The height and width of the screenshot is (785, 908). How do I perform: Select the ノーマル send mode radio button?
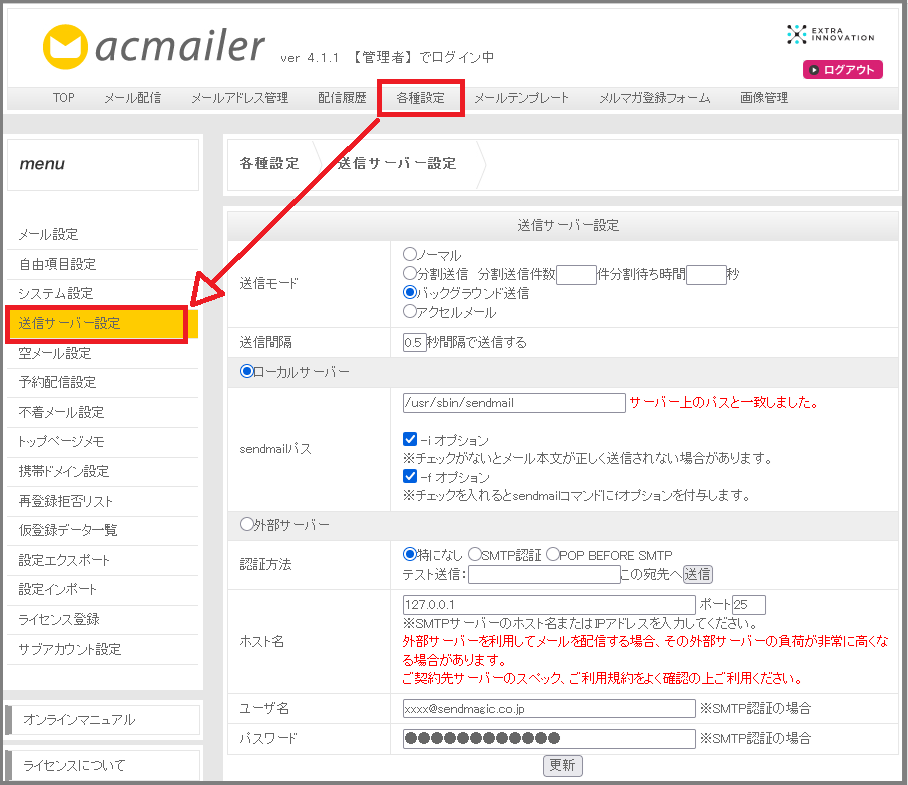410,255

= = = =

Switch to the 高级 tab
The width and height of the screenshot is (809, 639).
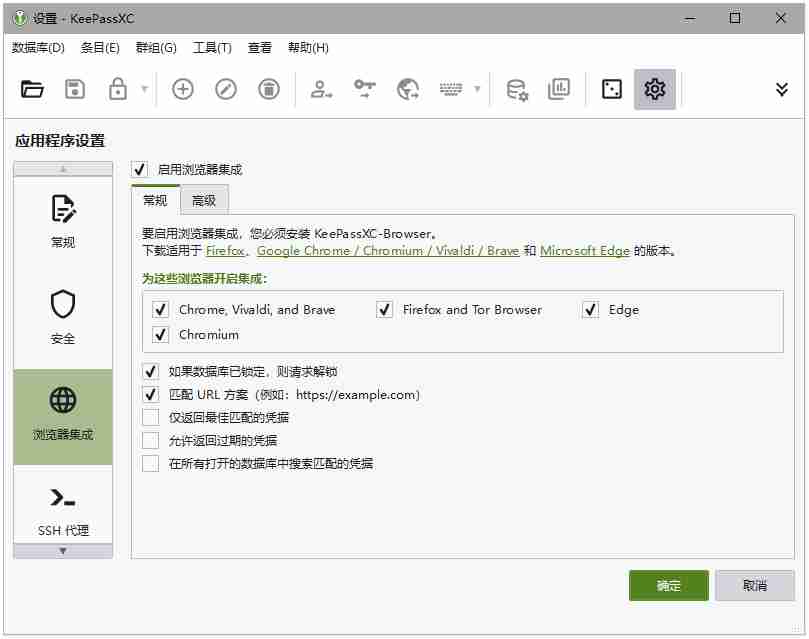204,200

= = = =

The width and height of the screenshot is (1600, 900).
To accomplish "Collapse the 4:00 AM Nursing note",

= = = =

Give the exact lines, and only those, from the line containing "The width and height of the screenshot is (1600, 900)." through the line containing "the 4:00 AM" in the entries above.

The width and height of the screenshot is (1600, 900).
To accomplish "Collapse the 4:00 AM Nursing note",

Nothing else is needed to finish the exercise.